Achievable Weight Loss May "Reverse" Type 2 Diabetes, New Study Finds
Ray Bass is the associate movement and wellness editor at mindbodygreen and a NASM-Certified Personal Trainer. She holds a degree in creative writing from the University of Pennsylvania, with honors in nonfiction.
More than 30 million Americans have diabetes, 90 to 95% of which are type 2 diabetics. Diabetes, generally, is a leading cause of death worldwide—so if there's even a shred of evidence behind a potential treatment for it, we're all ears, especially if that treatment is fairly doable.
For years there has been research supporting the theory that type 2 diabetes could be "reversed" through fairly drastic lifestyle changes, but it wasn't until recently that researchers discovered another path to remission: achievable weight loss.
A study led by the University of Cambridge found that people with type 2 diabetes who lose 10% or more of their body weight in the first five years after being diagnosed were the most likely to go into remission.
"We've known for some time now that it's possible to send diabetes into remission using fairly drastic measures such as intensive weight loss programs and extreme calorie restriction," says Hajira Dambha-Miller, Ph.D., from the Department of Public Health and Primary Care.
"These interventions can be very challenging to individuals and difficult to achieve," says Dambha-Miller. "But, our results suggest that it may be possible to get rid of diabetes, for at least five years, with a more modest weight loss of 10 percent. This will be more motivating and hence more achievable for many people."

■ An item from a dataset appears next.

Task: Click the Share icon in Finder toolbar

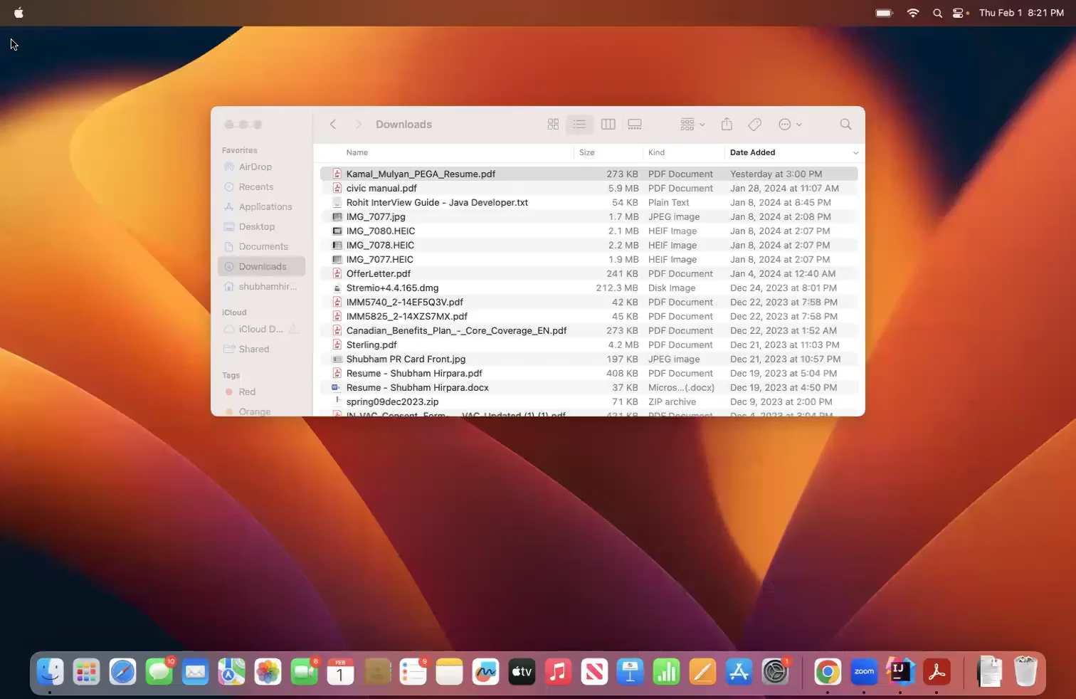Action: (x=727, y=125)
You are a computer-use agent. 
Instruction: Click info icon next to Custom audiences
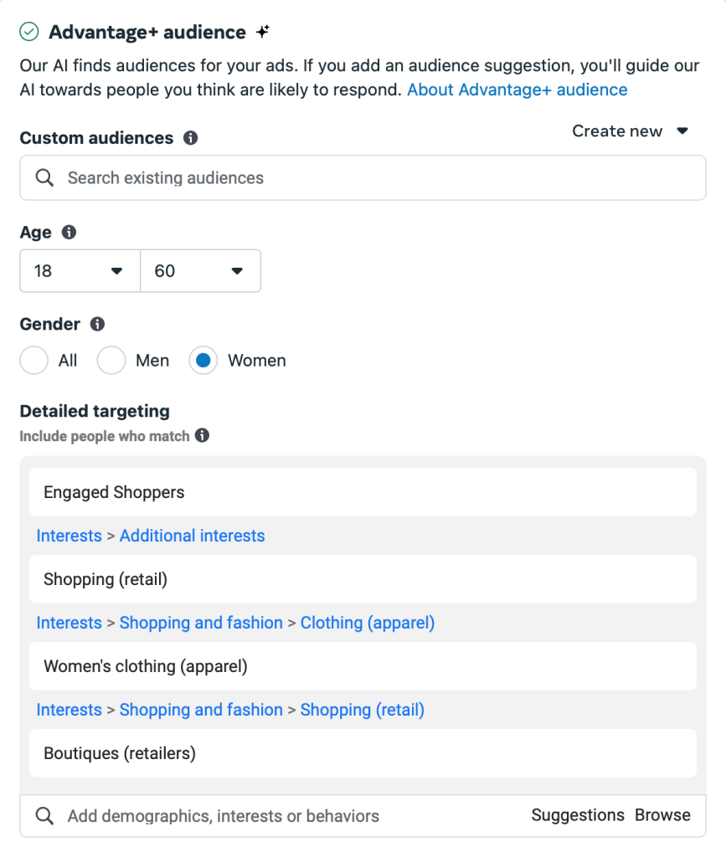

The study included 867 people who were newly diagnosed with type 2 diabetes between the ages 40 to 69 and took place over the course of five years. By the end of the study, 30% of participants were in remission. Participants whose weight loss was 10% or more within the five years post-diagnosis were more than twice as likely to go into remission when compared to people whose weight stayed the same.
While this certainly isn't a cure-all strategy for type 2 diabetes, it underscores the importance of maintaining a healthy lifestyle when trying to mitigate a chronic disease. The study also reiterates that extreme diets and calorie restriction are not the only path forward for anyone seeking remission for type 2 diabetes. Healthy weight loss is possible through reasonable calorie deficits created by lifestyle changes, like a healthy diet, and increased physical activity, like exercising.